- Text segment
Kevin and Kate Miller also became his Canadian/foster parents.

“They took me under their wing,” Antwi said of the Miller family.

“They would sign me up for camps for me to get my football knowledge and experience up because I only started playing football in grade 10. They would ensure that I would get the exposure I needed.”

Eventually, Antwi realized that he was talented enough to play at a higher level. He was recruited by several schools, including the University of Calgary, where he starred from 2015 to 2019. During his final year there, he helped the Dinos reach the Vanier Cup, where they defeated Danny Maciocia’s University of Montreal Carabins, 27-13, in Quebec City.

Not only did he do a lot of winning during his time in Calgary, but he also made a lasting impact on the community. During the summer, he spent time as a coach at junior football camps organized by the university.

Prior to last Thursday’s game against the Stamps, a young fan who was coached by Antwi a few years ago, greeted his old coach with a sweet sign and a smile.

Alouettes de Montréal on Twitter: “Our guy @Jantwi21 is a LEGEND around here!!! https://t.co/jLPD3YE0eT” / Twitter

“Spencer was one of the youngest kids to ever come to the camp,” the former Dino said. “I just took a liking to him. He was one of the nicest kids at the camp and he was a very respectful kid. If you know anything about me, you know that my parents raised me on the basis of respect.

- Assignment
Resume the article above about Antwi's football career, starting right after its last sentence.

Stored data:
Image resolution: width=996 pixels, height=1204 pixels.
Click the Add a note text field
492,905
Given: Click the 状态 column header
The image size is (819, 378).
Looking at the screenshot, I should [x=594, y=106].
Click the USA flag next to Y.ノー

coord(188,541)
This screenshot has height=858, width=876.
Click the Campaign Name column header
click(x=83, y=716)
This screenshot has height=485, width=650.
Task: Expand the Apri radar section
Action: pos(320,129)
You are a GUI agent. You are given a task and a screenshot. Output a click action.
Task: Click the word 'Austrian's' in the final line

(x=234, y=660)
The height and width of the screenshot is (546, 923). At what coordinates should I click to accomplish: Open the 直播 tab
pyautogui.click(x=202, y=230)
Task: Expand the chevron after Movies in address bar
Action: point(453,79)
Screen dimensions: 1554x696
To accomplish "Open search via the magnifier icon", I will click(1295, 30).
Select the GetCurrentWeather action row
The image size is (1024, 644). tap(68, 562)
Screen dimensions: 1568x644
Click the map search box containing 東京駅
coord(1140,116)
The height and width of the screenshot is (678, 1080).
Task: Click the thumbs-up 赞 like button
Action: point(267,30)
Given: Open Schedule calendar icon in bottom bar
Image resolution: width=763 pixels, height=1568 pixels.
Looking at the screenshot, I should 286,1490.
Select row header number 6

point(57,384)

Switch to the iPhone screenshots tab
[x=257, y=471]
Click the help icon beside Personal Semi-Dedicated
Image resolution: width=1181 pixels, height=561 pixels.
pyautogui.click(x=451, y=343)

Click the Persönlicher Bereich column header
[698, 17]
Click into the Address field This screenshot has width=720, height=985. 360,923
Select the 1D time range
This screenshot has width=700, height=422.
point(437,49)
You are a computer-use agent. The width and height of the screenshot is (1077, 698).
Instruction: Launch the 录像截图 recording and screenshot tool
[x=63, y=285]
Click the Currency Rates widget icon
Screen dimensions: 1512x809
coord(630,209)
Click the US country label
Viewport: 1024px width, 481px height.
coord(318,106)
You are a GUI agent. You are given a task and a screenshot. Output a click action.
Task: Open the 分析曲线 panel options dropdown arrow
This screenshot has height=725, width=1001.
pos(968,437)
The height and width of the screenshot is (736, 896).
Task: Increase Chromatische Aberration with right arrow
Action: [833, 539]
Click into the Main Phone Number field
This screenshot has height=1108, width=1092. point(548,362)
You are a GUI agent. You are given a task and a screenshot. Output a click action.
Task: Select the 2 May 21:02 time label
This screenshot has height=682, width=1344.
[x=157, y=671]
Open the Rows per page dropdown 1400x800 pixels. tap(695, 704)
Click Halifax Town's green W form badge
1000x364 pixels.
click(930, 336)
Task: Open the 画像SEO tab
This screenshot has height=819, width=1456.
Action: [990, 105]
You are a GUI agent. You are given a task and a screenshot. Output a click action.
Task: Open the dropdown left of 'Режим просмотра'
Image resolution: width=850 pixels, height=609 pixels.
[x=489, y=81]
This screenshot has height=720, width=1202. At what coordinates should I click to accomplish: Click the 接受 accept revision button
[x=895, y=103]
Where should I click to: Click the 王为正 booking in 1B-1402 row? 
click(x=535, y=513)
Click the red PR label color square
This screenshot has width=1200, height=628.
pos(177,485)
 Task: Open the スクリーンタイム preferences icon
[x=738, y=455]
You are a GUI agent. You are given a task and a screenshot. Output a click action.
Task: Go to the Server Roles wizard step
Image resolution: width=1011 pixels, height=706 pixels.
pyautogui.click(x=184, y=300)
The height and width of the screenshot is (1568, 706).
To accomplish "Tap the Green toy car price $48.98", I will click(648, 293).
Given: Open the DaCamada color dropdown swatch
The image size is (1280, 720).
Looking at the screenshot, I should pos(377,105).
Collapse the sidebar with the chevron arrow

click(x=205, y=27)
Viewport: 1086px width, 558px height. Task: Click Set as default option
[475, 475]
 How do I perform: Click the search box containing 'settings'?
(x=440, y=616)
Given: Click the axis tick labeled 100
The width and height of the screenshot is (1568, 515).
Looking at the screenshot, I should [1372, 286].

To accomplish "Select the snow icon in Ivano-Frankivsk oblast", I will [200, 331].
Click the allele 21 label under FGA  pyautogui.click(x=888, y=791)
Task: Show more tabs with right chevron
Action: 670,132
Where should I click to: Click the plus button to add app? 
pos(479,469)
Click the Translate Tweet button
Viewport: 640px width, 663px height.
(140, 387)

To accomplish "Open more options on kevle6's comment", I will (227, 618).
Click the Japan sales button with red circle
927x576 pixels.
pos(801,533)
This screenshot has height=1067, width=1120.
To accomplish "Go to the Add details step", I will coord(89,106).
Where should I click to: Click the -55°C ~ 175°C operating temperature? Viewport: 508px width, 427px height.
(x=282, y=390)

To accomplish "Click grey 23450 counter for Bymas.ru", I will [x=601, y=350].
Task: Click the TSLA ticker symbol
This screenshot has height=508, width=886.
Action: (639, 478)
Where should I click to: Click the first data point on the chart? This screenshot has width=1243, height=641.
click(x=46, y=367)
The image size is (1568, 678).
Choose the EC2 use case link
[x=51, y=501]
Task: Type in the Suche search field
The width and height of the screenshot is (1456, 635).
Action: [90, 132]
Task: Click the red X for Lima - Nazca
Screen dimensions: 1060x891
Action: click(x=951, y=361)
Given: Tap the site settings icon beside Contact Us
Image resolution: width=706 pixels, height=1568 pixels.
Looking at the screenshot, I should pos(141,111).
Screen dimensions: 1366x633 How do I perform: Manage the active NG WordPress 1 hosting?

- Exercise output
“I tried to help him out as much as I could. Obviously, I was young, and he was young, so I never really thought that he’d show up to a game and remember me.”

Returning to Montreal as a pro

Due to the pandemic, his pro career was put on hold. 2020 would’ve been his rookie season, but the CFL didn’t play that year. Instead, he got his first taste of professional football last year.

Antwi had a solid first season. He played in every game and mostly contributed on special teams. There were some good moments and some tougher ones.

In the final game of the regular season, he got an opportunity to be the Als’ feature back in the second half against the Ottawa Redblacks. Unfortunately, he lost two fumbles, including one deep in Ottawa territory when his team had a slim lead. The Redblacks recovered the ball and ended up taking the lead on the ensuing drive. Montreal lost the game, 19-18, in front of their home fans.

In the end, that game didn’t have an impact on the final standings, but it taught Antwi some valuable lessons.

“It taught me to be resilient, it taught me to persevere, it taught me to be tough,” he said. “You can’t get too high, and you can’t get too low. When we played our first game against Ottawa, I had a pretty good game. Just like with this Calgary game too. A lot of family and friends are reaching out and that’s all good…I appreciate it. A lot of the fans there are really happy that I did well, but it’s always about the next game. Whether it’s good or bad, you just take it how it is, and you move forward and you move on to the next one. With the Ottawa game, what I learned was that you have to play a full 60 minutes no matter who is in or no matter when your number gets called. You can’t take plays off and you can’t assume the game is won already. Most importantly, you can’t try to do too much. I think that was the biggest lesson. We were up and all I had to do was get a first down, but I thought I could score. I saw the end zone, which was fine, but you have to put the team’s needs before your individual interests.”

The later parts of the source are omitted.